In front of you are two envelopes, each containing some unknown amount of money. You know that one of the envelopes has twice the amount of money of the other, but you’re not sure which one that is and can only take one of the two. You choose one at random, and start to head out, when a thought goes through your head:

You: “Hmm, let me think about this. I just took an introductory decision theory class, and they said that you should always make decisions that maximize your expected utility. So let’s see… Either I have the envelope with less money or not. If I do, then I stand to double my money by switching. And if I don’t, then I only lose half my money. Since the possible gain outweighs the possible loss, and the two are equally likely, I should switch!”

Excited by your good sense in deciding to consult your decision theory knowledge, you run back and take the envelope on the table instead. But now, as you’re walking towards the door, another thought pops into your head:

You: “Wait a minute. I currently have some amount of money in my hands, and I still don’t know whether I got the envelope with more or less money. I haven’t gotten any new information in the past few moments, so the same argument should apply… if I call the amount in my envelope Y, then I gain \$2Y by switching if I have the lesser envelope, and only lose \$½Y by switching if I have the greater envelope. So… I should switch again, I guess!”

Slightly puzzled by your own apparently absurd behavior, but reassured by the memories of your decision theory professor’s impressive-sounding slogans about instrumental rationality and maximizing expected utility, you walk back to the table and grab the envelope you had initially chosen, and head for the door.

You see where this is going.

What’s going on here? It appears that by a simple application of decision theory, you are stuck switching envelopes ad infinitum, foolishly thinking that as you do so, your expected value is skyrocketing. Has decision theory gone crazy?

***

This is the wonderful two-envelopes paradox. It’s one of my favorite paradoxes of decision theory, because it starts from what appear to be incredibly minimal assumptions and produces obviously outlandish behavior.

If you’re not convinced yet that this is what standard decision theory tells you to do, let me formalize the argument and write out the exact calculations that lead to the decision to switch.

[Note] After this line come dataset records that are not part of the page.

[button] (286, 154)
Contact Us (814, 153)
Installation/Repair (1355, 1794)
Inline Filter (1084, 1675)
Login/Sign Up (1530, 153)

Call the envelope with less money “Envelope A”
Call the envelope with more money “Envelope B”
Call the envelope you are holding “Envelope E”
X = the amount of money in your envelope P(E is A) = P(E is B) = ½
If E is A & you switch, then you get \$2X
If E is B & you switch, then you get \$½X
If E is A & you stay, then you get \$X
If E is B & you stay, then you get \$X

EU(switch) = P(E is A) · 2X + P(E is B) · ½X = 1¼ X
EU(stay) = P(E is A) · X + P(E is B) · X = X
So, EU(switch) > EU(stay)!

If you think that the conclusion is insane, then either there’s an error somewhere in this argument, or we’ve proven that decision theory is insane.

It’s easy to put forward additional arguments for why the expected utility should be the same for switching and staying, but this still leaves the nagging question of why this particular argument doesn’t work. The ultimate reason is wonderfully subtle and required several hours of agonizing for me to grasp.

I suggest you stop and analyze the argument a little bit before reading on – try to figure out for yourself what’s wrong.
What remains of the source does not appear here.